D’altro canto un gran numero tra gli studenti delle nostre università frequenta corsi che hanno nell’arte il loro fulcro. Oltre al tradizionale indirizzo umanistico di Storia dell’arte e della critica, alcuni corsi si occupano degli aspetti più strettamente tecnici, come le Scienze dei beni culturali, o gestionali, come Economia e gestione dei beni culturali. Tutti orientamenti che hanno al loro centro l’opera d’arte, considerata da diversi punti di vista.

In tutto questo c’è un punto morto, un buco nero. Sembra che siano state tagliate le connessioni tra questo grande interesse per le professioni artistiche e la stima e il valore che viene dato all’opera d’arte, e la sua radice che è la nostra cultura. Chiunque veda gli affreschi del Buon Governo nel Palazzo Pubblico di Siena o una Madonna di Raffaello non comprenderà appieno le immagini descritte se non si fermerà almeno un attimo ad  osservare le colline senesi e quelle marchigiane, quelle stesse che compaiono sullo sfondo dei dipinti citati. Constatazione che viene naturale a ciascun italiano, indipendentemente dal suo grado di istruzione e di conoscenza della storia dell’arte.

Giulio Carlo Argan, uno dei più importanti storici dell’arte e critici del secondo ‘900, autore anche di uno dei primi e più studiati manuali di storia dell’arte per la scuola superiore, sosteneva che l’opera d’arte non si possa spiegare; il che destituirebbe di senso l’insegnamento della disciplina di Storia dell’arte. Se non fosse per quell’altra importante sua affermazione, e cioè che l’arte è un sistema di relazioni. Perché nell’opera d’arte si concentrano una infinita e a volte impercettibile rete di connessioni con ciò che è stato prima, con ciò che è stato accanto, alla radice di quell’opera. L’insegnamento della storia dell’arte non può che avere questo fondamento: aiutare gli studenti a individuare e comprendere queste relazioni.

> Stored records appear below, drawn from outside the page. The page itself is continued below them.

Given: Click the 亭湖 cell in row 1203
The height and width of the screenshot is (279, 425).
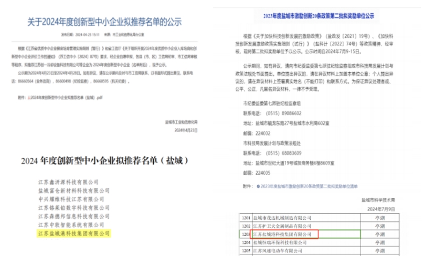Looking at the screenshot, I should 380,234.
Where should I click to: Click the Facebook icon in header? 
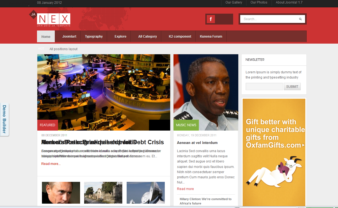tap(211, 19)
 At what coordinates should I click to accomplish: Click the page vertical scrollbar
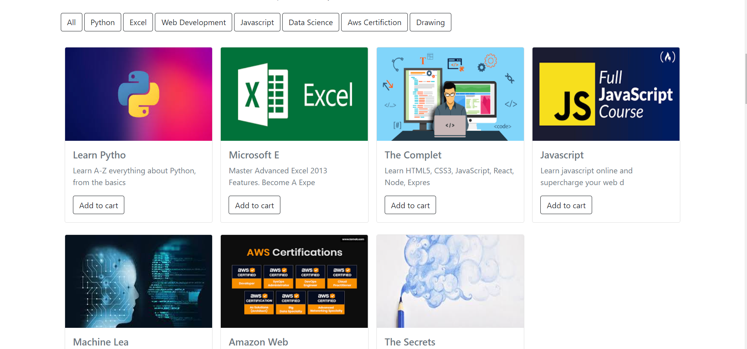tap(746, 78)
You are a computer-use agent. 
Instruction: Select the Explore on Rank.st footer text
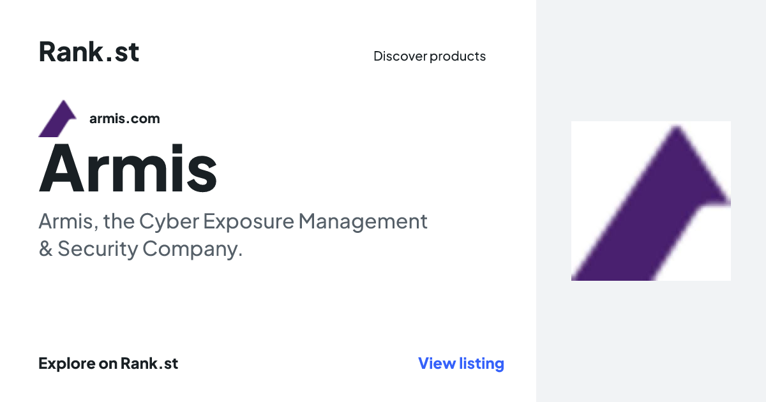tap(108, 364)
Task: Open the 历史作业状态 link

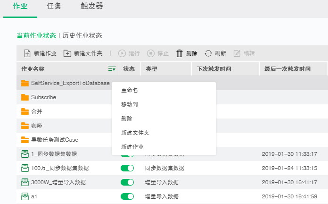Action: tap(82, 35)
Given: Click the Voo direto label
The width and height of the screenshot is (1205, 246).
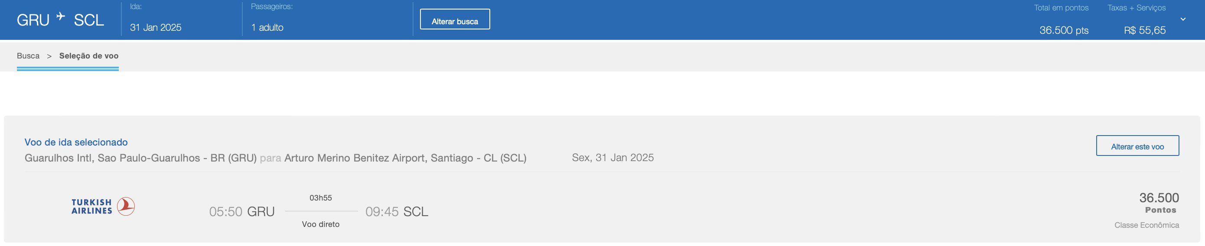Looking at the screenshot, I should [320, 224].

Negli Stati Uniti la storia dell’arte non viene insegnata nelle scuole dell’obbligo proprio perché non può prescindere da una molteplicità di nessi che riguardano il suo significato. Il che vuol dire per la maggior parte dell’arte antica un significato religioso. Questo, in uno Stato che ha fatto dell’uguaglianza assoluta il suo principio fondante (che viene applicato nel dettaglio di ogni aspetto del vivere), non può essere accettato. Perché parlando di arte a soggetto religioso si finirebbe inevitabilmente a parlare di una religione che potrebbe non essere condivisa da tutti gli studenti. Questa che è una oggettiva limitazione, permette che nelle stesse scuole americane sia prassi normale che le classi frequentino assiduamente i musei. Se viene limitata la conoscenza storica dell’arte, allo stesso tempo è incentivato l’incontro diretto con l’opera d’arte.

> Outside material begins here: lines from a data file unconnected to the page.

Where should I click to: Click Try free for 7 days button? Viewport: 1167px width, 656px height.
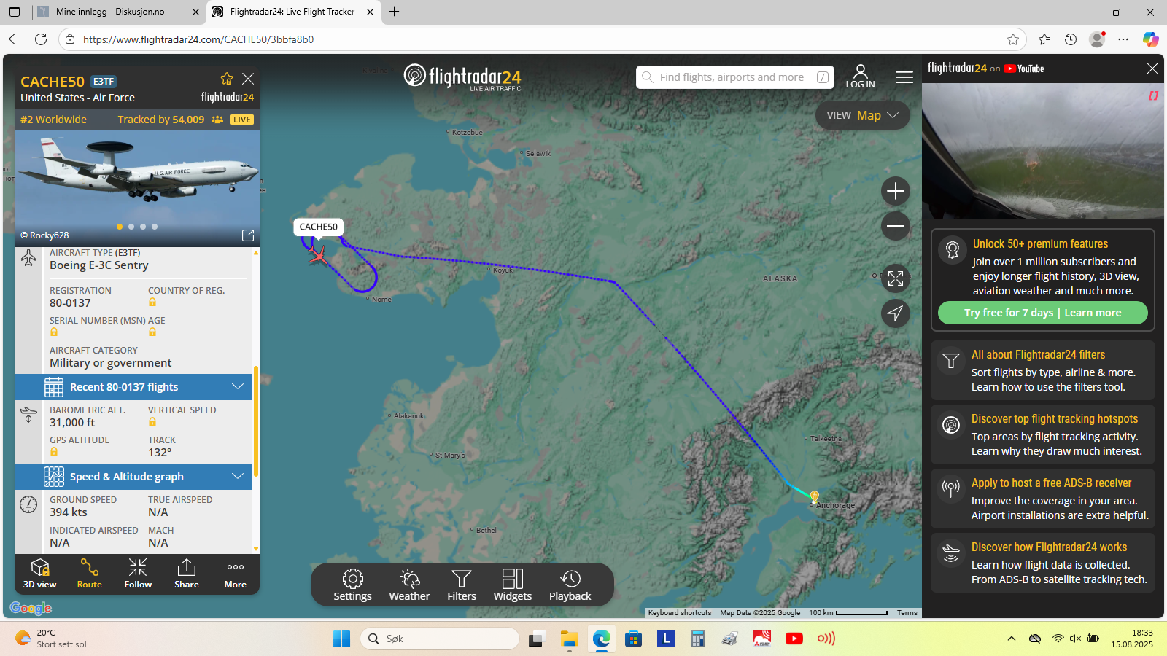coord(1009,313)
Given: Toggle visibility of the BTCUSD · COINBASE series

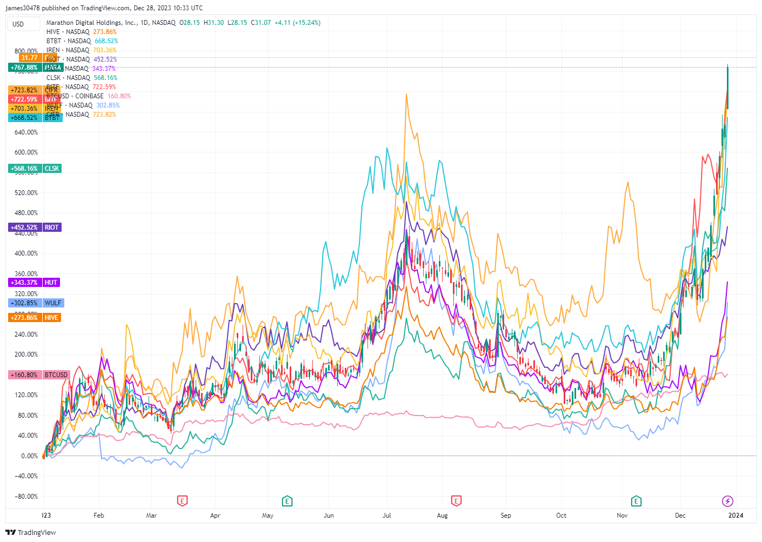Looking at the screenshot, I should tap(75, 96).
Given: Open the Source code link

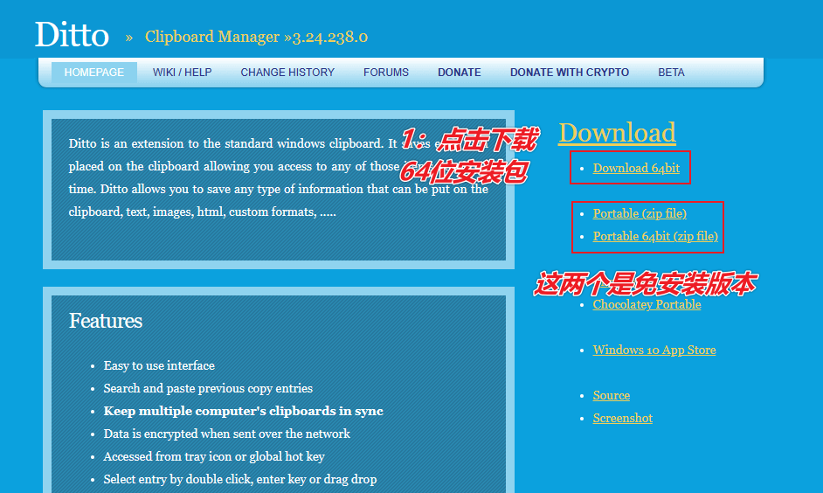Looking at the screenshot, I should pyautogui.click(x=611, y=395).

Ne consegue  che in ogni museo degli Stati Uniti sia presente un team di esperti che si occupa dei servizi educativi, cioè di tutte le azioni necessarie per favorire l’incontro dei fruitori con le opere del museo. Gli insegnanti possono usufruire di diversi tipi di risorse per la propria formazione, che vanno dalla biblioteca specializzata in didattica dell’arte ai corsi di formazione, ai kit di materiali e strumenti da utilizzare in classe, alle innumerevoli risorse on-line, per non parlare del servizio di consulenza personalizzata da parte degli esperti del museo. Tutto ciò per permettere all’insegnante di essere il principale mediatore tra gli studenti e l’opera.

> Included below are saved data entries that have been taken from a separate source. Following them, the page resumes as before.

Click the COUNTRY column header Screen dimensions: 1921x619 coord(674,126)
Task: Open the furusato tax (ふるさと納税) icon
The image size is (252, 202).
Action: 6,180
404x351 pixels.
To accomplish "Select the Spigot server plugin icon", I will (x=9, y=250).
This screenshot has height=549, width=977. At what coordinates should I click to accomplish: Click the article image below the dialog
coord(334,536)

Tornando alla domanda da cui prende spunto questo articolo, cioè quale spazio abbia la disciplina di storia dell’arte nel curricolo scolastico in Italia, concluderei affermando che in Italia non si può insegnare storia, letteratura, filosofia senza riferirsi alla storia dell’arte. Persino la matematica e l’economia hanno avuto a che fare con la storia dell’arte, come documentano le pratiche di ragioneria applicate nella gestione della Fabbrica del Duomo di Milano fin dalla sua nascita nel XIV secolo o i disegni di Leonardo per il trattato del matematico Luca Pacioli, per ricordare solo alcuni esempi.

L’auspicio è che la scuola coltivi con cura il rapporto generativo con l’arte nel suo sviluppo storico, utilizzando non solo la disciplina di storia dell’arte, ma considerandola anche nei percorsi trasversali interdisciplinari.